The following questions cover concepts that you should have a solid grasp on before moving on to more advanced courses. Click on your selection to expand and check your answer.
Check Your Understanding
Which of the following suggest a potential problem in using ML for your project?
You only make predictions.
Want to make decisions, not just predictions! Your product should take action on the output of the model. ML is better at making decisions than giving you insights.
You have a clear use case.
Start with the problem, not the solution. Focus on problems that would be difficult to solve with traditional programming. Make sure you aren't treating ML as a hammer for your problems.
You have access to historical data.
Actually, you're good, this is what you want! Machine learning is about finding patterns in relevant data and applying it to data you haven't seen before. This requires you have (or can get) existing relevant data.
When using supervised machine learning, your ML problem is well-defined if you have:
BOTH inputs and outputs identified
A well-defined problem has both inputs and outputs. Inputs are the features. Outputs are the labels to predict.

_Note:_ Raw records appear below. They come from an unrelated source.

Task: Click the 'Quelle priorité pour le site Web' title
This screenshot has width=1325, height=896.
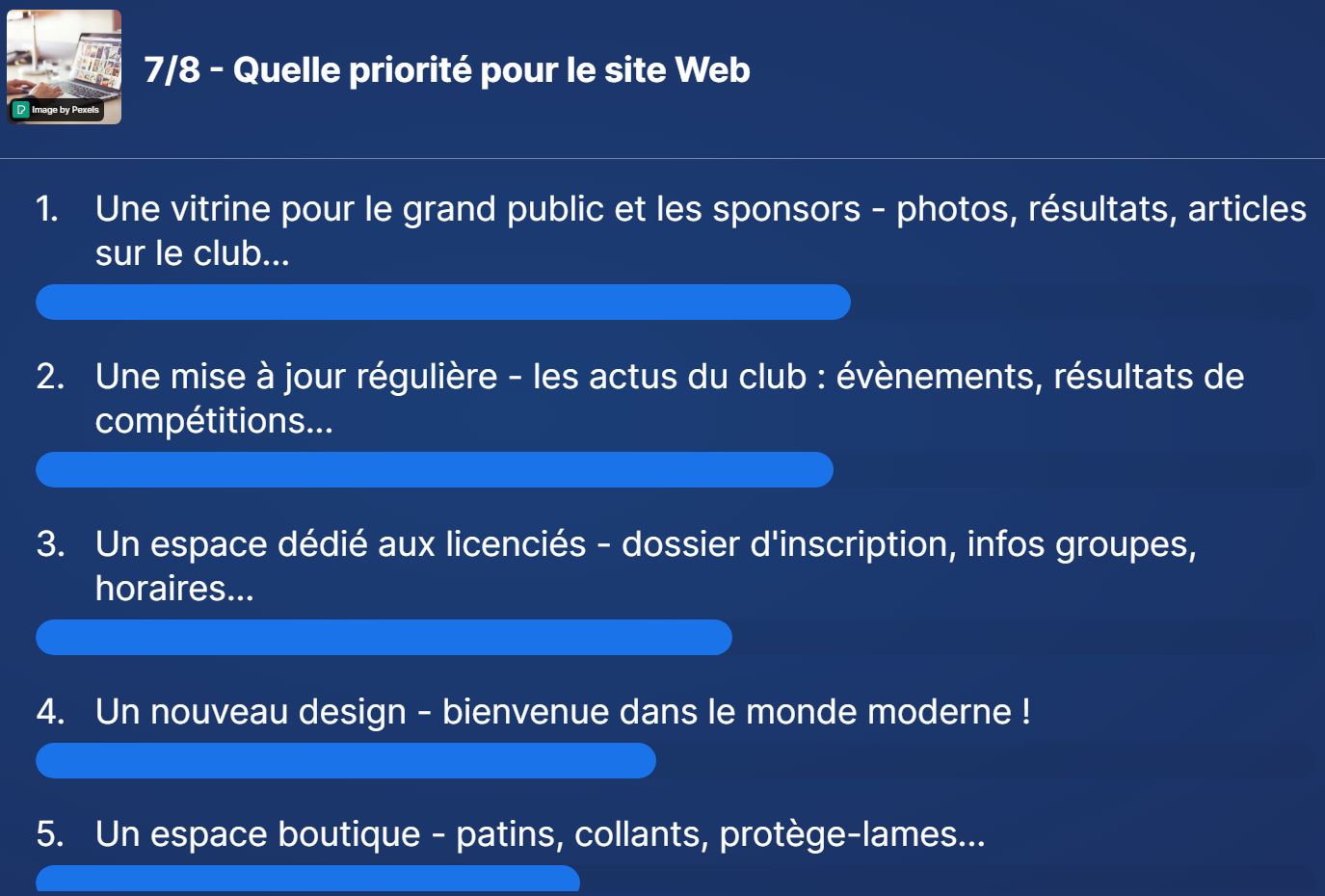Action: (491, 69)
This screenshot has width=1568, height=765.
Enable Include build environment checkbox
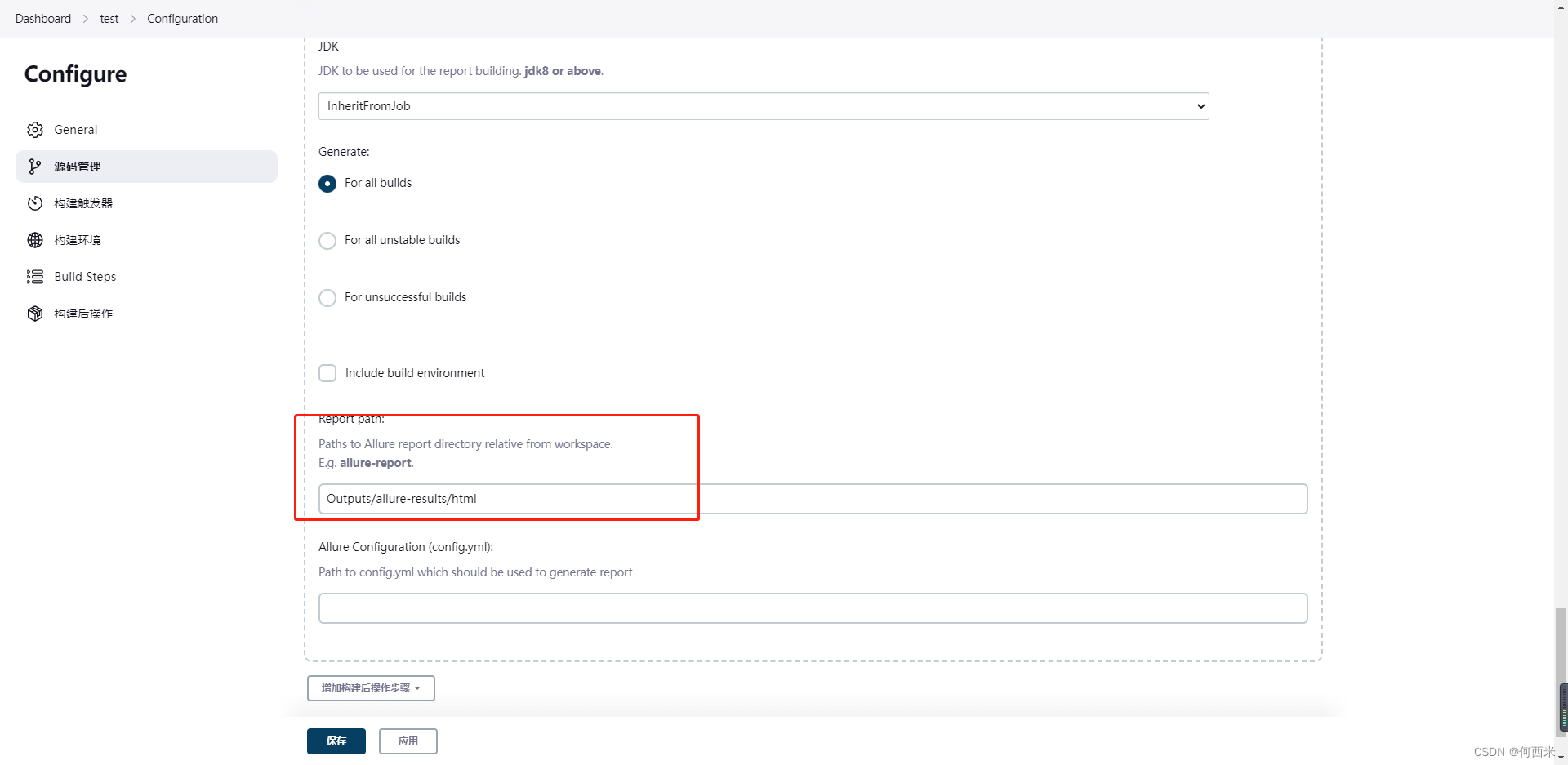(327, 373)
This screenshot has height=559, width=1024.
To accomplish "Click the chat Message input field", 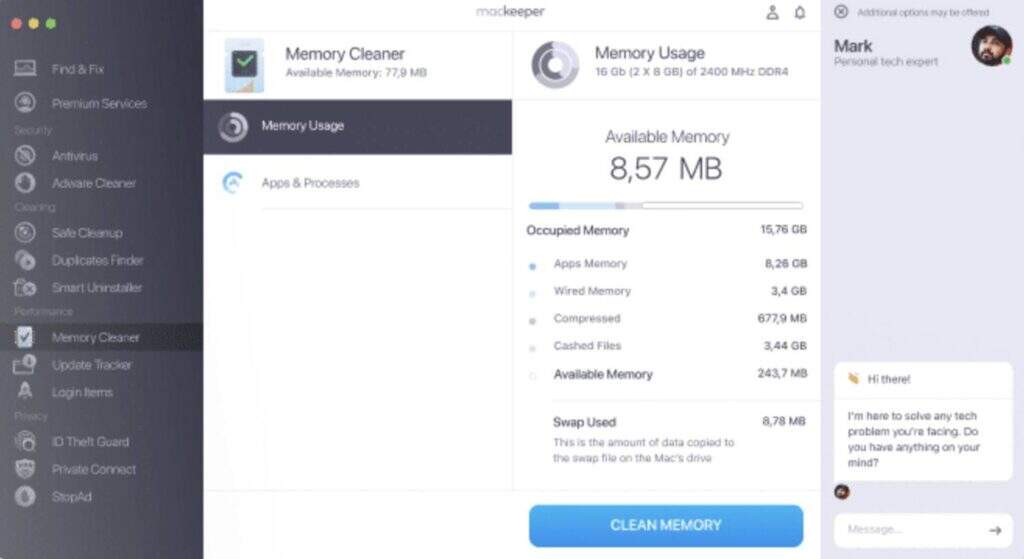I will point(905,530).
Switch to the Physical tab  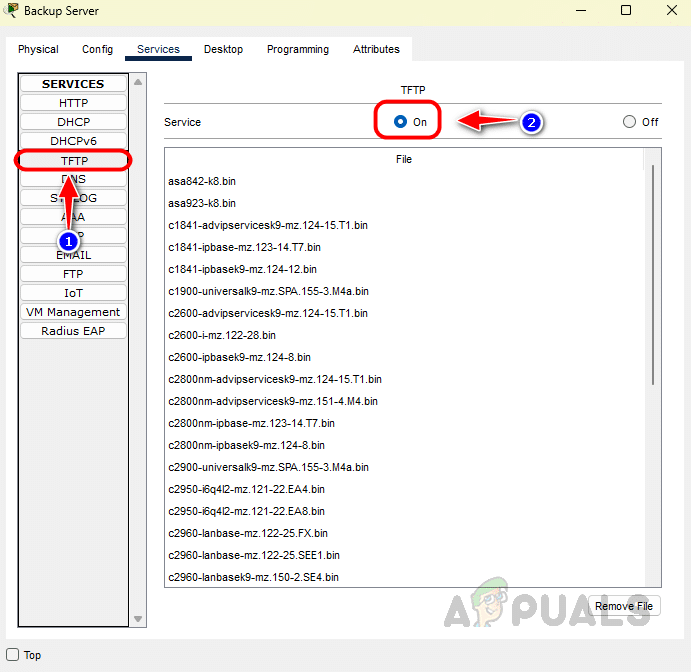[x=38, y=49]
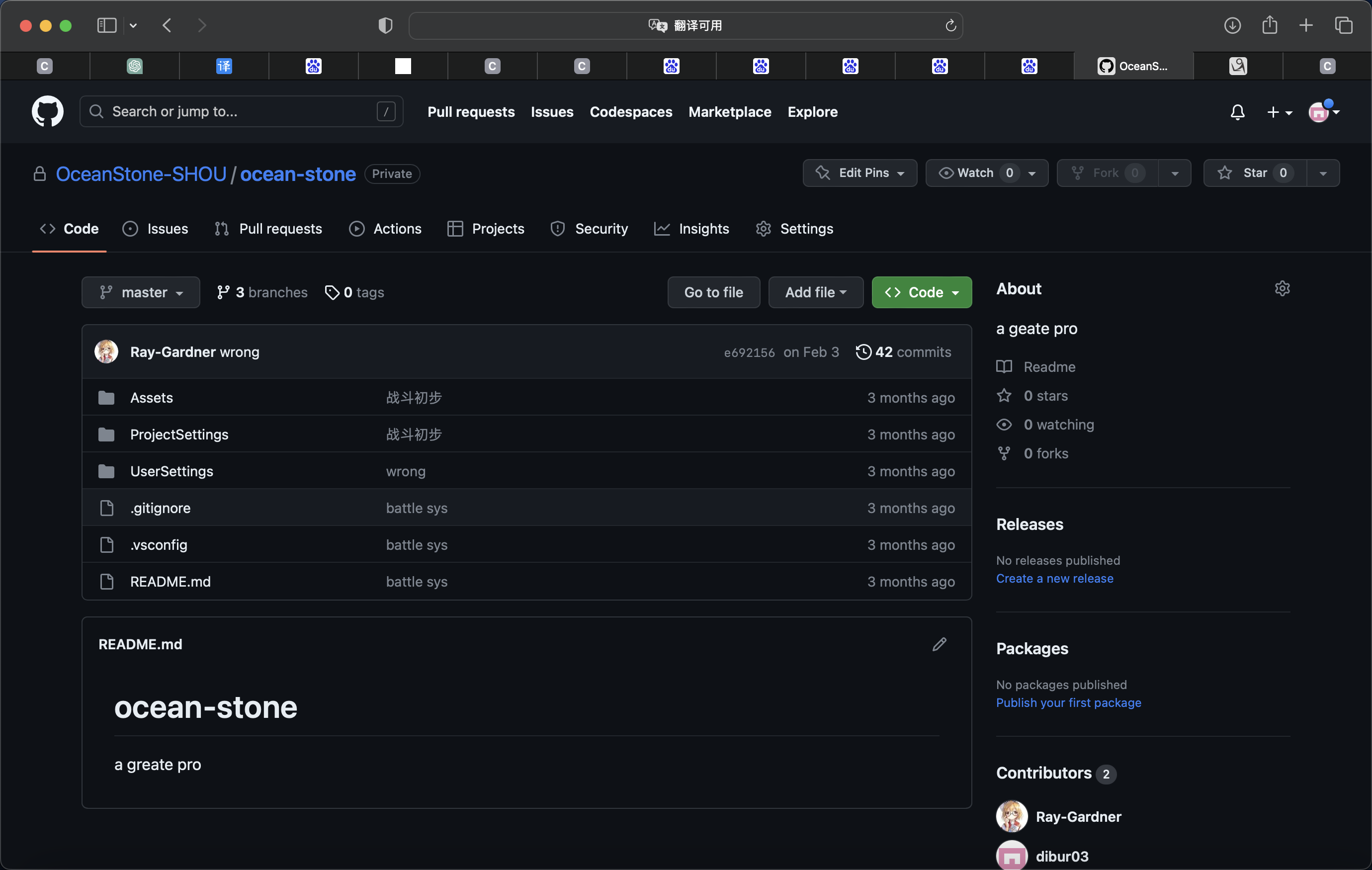Expand the Add file menu
The height and width of the screenshot is (870, 1372).
coord(815,292)
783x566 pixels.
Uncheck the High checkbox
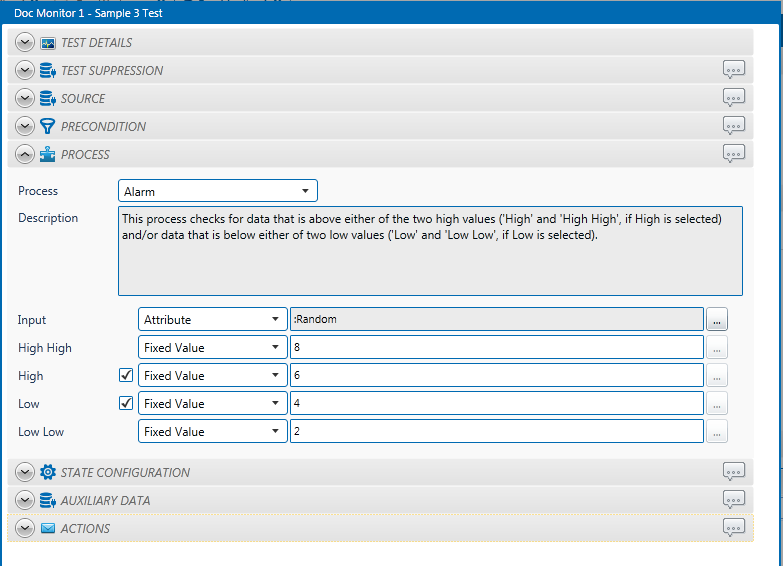tap(126, 376)
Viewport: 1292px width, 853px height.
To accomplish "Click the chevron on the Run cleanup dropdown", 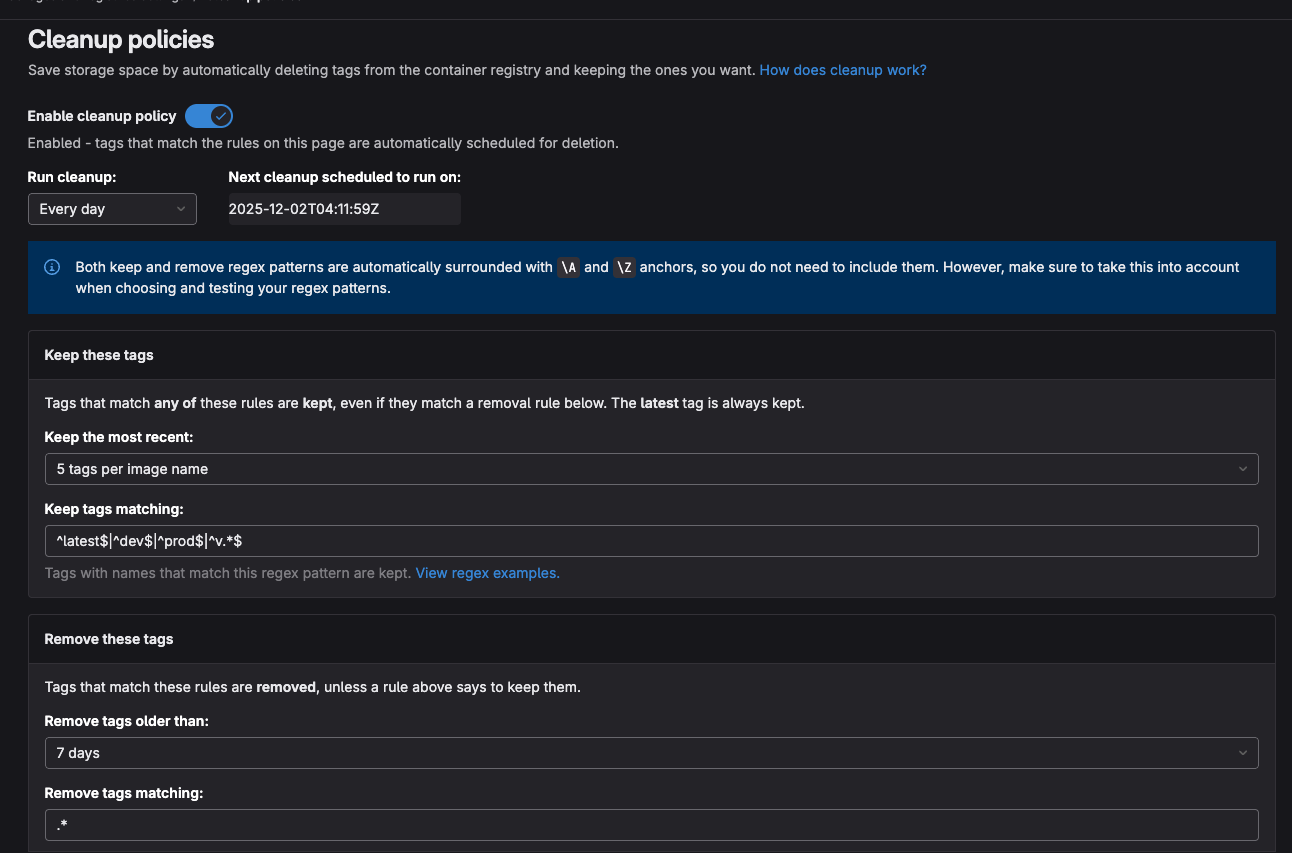I will point(181,209).
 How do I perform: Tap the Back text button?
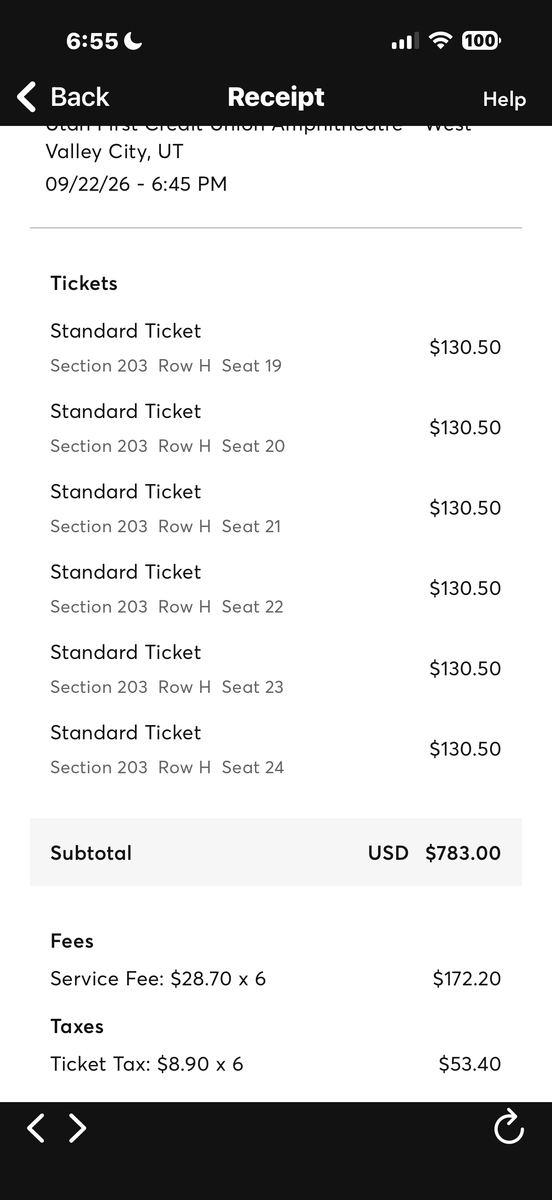point(80,97)
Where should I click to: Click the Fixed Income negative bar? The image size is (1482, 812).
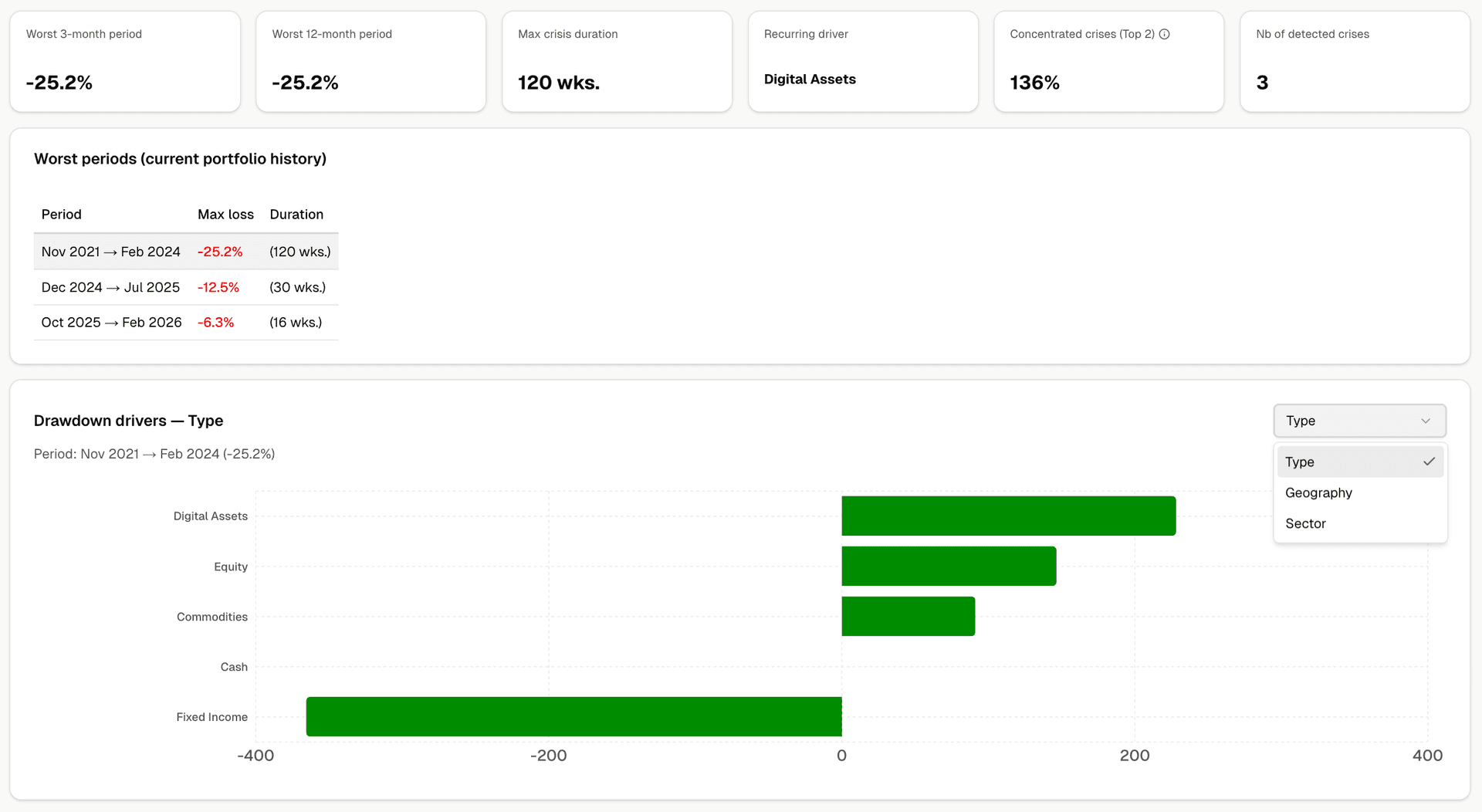(x=574, y=716)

EITHER inputs or outputs identified
If you're missing inputs or outputs, then your problem isn't well-defined.
How many features should you pick when you are first starting a machine learning project?
Pick 1-3 features that seem to have strong predictive power
It's best for your data collection pipeline to start with only one to three features. This will help you confirm that ML is a viable approach to your problem. Also, when you build a baseline from a couple of features, you'll feel like you're making progress!
Pick 4-6 features that seem to have strong predictive power
You might eventually use this many features, but it's still better to start with fewer.
Pick as many features as you can, so you can start observing which features have the strongest predictive power.
Start smaller. The more features you begin with, the harder it is to see what's working. Fewer features usually means fewer unnecessary complications.
Should you collect data and look for correlations before defining your ML problem?
Searching for correlations in existing data dumps is hard because the correlations you find might be spurious. This is only advisable if you have HUGE amounts of data and can conduct live experiments.
Warning: if you try enough experiments, you’ll find something that works, but there's no guarantee that it’ll be useful in production (or even that it’s a real phenomenon).